[fc417fc802]

Yes, a user could intentionally do something stupid. A user could also voluntarily wire the majority of his balance to a foreign account. That fact has no bearing on a discussion about the security impacts of attestation.

From a technical perspective device attestation doesn't add anything here. The typical user doesn't receive any additional protection. All of its supposed "benefits" ultimately stem from the restriction of end user choice but those same end users _already_ have a practically limitless selection of stupid choices available to them. And these are generally very deliberate choices that we're talking about here. Not subtle confusion.

> the majority of users have no clue what an app is able to do. If root is given to it then it can do anything.

If a user is stupid enough to seek out root, ignore all warnings, install a malicious app, and explicitly grant it root, then he was fated to fall for a much simpler scam regardless.
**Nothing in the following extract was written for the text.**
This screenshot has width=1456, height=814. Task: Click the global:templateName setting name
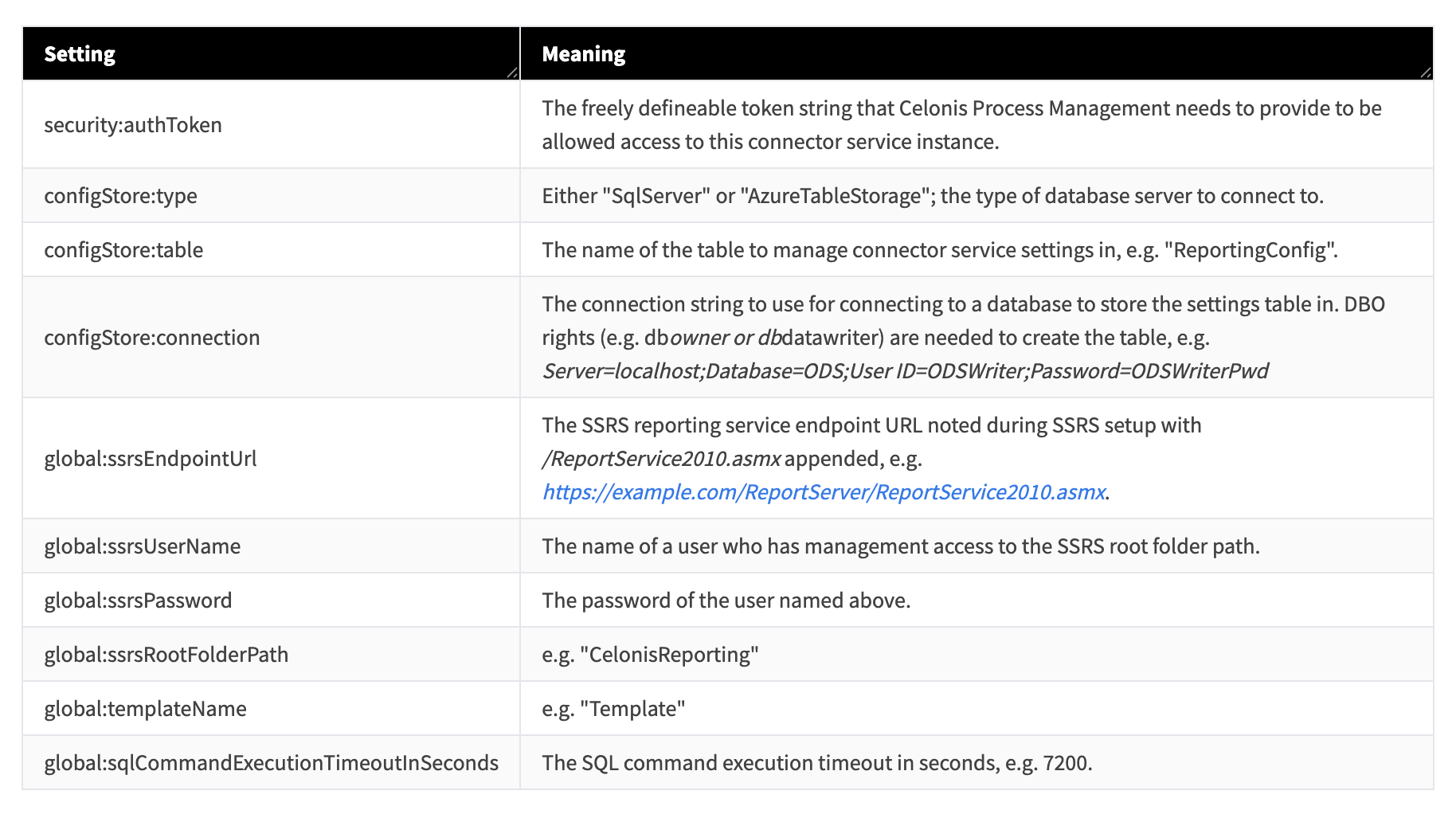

Such as granting a malicious app admin on his laptop and then logging into online banking. Or installing a phishing app that proxies the session to the bank.

Typical users don't seek out root, don't install custom ROMs, and don't consent to the warning message about installing APKs from unknown sources. Grandma isn't ricing her mobile phone.

Support for hardware tokens or TOTP would address widespread real world attacks. Shutting down various customer service social engineering account reset tactics would also help, but that would actually cost money. In contrast attestation doesn't accomplish anything other than infringing end user choice. It's a highly unethical waste of resources.